#### [Description of the task]
Reproduce word for word the lines of the data from the line with "Given: Click the" through the final line.

#### [Provided records]
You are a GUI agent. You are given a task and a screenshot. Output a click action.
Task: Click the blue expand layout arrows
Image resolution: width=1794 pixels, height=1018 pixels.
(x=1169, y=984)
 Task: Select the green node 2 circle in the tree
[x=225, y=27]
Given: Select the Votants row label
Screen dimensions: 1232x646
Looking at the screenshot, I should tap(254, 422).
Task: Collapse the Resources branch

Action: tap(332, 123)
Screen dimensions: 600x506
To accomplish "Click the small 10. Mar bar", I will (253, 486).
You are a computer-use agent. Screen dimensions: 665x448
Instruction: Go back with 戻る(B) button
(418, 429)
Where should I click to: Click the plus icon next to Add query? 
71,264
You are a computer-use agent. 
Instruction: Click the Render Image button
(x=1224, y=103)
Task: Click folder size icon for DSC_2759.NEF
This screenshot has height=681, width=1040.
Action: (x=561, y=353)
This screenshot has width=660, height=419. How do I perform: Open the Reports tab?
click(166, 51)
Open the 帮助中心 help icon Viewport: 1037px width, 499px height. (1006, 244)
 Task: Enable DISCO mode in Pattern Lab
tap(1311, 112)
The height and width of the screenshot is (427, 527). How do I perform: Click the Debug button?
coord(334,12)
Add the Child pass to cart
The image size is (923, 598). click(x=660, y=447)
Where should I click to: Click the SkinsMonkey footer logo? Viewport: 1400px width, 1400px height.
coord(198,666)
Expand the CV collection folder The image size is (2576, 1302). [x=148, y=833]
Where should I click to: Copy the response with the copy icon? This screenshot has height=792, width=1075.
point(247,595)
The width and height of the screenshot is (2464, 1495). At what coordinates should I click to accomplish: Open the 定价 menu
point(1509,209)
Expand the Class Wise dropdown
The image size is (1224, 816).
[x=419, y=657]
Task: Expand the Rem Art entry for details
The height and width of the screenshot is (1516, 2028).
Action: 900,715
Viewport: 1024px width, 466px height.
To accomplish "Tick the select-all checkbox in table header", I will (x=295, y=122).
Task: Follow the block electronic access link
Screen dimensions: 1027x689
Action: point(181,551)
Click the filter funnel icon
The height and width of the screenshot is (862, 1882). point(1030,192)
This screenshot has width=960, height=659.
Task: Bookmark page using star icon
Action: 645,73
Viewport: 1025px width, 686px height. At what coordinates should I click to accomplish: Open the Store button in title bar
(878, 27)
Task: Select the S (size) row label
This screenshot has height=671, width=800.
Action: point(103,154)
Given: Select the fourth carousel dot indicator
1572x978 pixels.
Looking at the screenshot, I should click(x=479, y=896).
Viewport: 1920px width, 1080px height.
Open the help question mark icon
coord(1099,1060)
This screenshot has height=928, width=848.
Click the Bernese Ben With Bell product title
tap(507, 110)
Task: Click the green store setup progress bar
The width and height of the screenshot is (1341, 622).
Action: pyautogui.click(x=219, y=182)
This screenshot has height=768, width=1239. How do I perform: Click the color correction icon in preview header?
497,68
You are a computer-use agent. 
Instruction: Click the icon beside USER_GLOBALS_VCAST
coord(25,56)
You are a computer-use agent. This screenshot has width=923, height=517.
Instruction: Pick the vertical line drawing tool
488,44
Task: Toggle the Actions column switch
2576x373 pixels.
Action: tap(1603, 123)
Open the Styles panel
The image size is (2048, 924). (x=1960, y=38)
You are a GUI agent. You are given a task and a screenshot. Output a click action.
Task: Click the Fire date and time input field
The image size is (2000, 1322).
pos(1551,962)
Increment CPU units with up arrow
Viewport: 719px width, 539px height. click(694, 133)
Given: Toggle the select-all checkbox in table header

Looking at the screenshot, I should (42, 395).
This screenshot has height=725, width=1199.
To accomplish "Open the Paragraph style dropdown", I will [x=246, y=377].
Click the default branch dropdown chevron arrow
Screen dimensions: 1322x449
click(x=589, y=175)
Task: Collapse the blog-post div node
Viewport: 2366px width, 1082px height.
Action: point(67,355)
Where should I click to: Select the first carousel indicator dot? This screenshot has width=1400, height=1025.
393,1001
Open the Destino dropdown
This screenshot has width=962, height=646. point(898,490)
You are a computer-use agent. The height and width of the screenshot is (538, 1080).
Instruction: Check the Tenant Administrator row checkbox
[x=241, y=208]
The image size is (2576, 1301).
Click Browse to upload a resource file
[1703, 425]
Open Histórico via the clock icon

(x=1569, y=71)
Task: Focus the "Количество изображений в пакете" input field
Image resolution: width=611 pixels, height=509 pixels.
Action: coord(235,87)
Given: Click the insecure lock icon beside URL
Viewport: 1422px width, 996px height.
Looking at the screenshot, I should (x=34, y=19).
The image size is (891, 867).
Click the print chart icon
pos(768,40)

#### [Result of the task]
Given: Click the insecure lock icon beside URL
Viewport: 1422px width, 996px height.
Looking at the screenshot, I should (x=34, y=19).
The image size is (891, 867).
Click the print chart icon
pos(768,40)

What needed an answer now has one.